# Scott's Starter w/ Mesotrione Discontinued?



## Jconnelly6b (Mar 4, 2018)

Has the Scott's starter fertilizer with weed preventer (mesotrione) been discontinued? That has been my go to for the last couple years to recommended to friends who ask what they can do to make their yard look better and they don't have a sprayer. I can't find it anywhere local.

Has it been replaced with the Scott's Triple Action for Seeding? Anyone looked at a bag and been able to identify what is the difference?


----------



## tommyboy (Aug 20, 2019)

Looks like just marketing to me. Still has mesotrione.
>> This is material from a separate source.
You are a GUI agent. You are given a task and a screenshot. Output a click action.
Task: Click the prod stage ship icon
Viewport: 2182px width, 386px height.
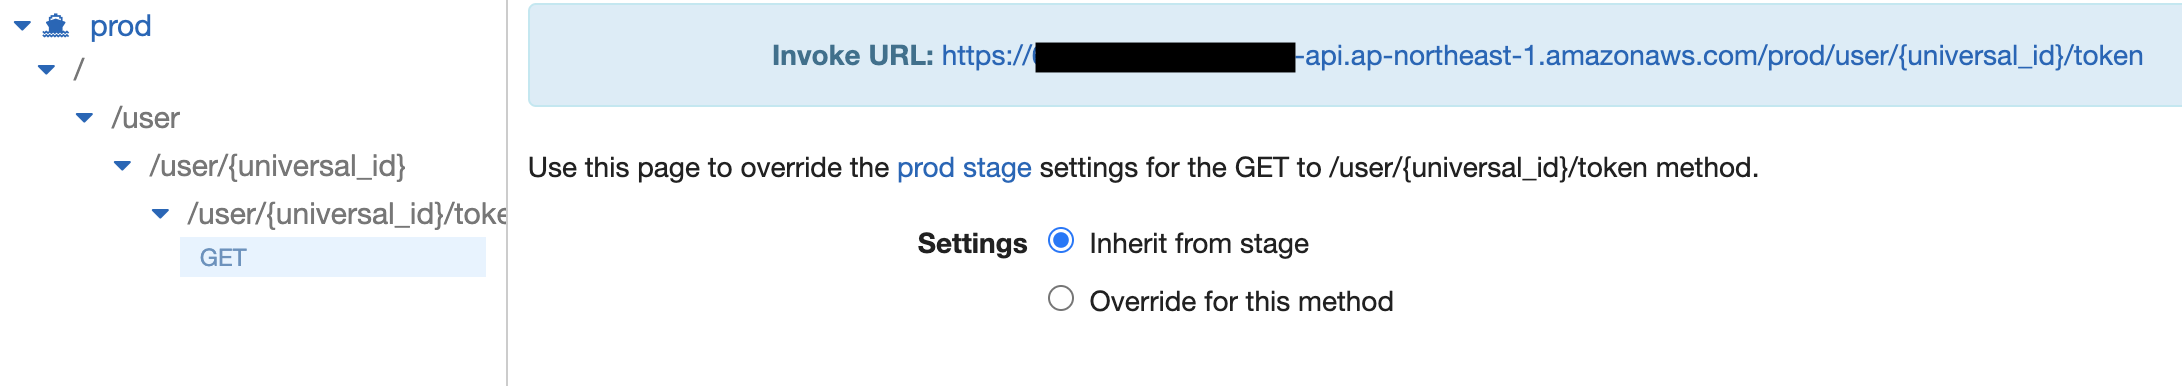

Maybe they changed the npk percentages. Triple action seems like a stretch.


----------



## tommyboy (Aug 20, 2019)

I looked at an older bag I have. It's 24-25-4, so less n and p. Same coverage on label.


----------



## ENVY23 (Sep 14, 2021)

It was my go to for renovations. Last year when I renovated, I saw the Triple Action Built For Seeding and didn't think anything of it because I knew I wanted the Starter with Weed Preventer(mesotrione). Lucky me, the Starter was on clearance for $8/bag! (Unknowingly to me because they were replacing it with Triple Action) Well turns out, the mesotrione must have went bad because I had a TON of weeds in my reno. Still dealing with them. If you see the old stuff, pass it up and get the Triple Action.


----------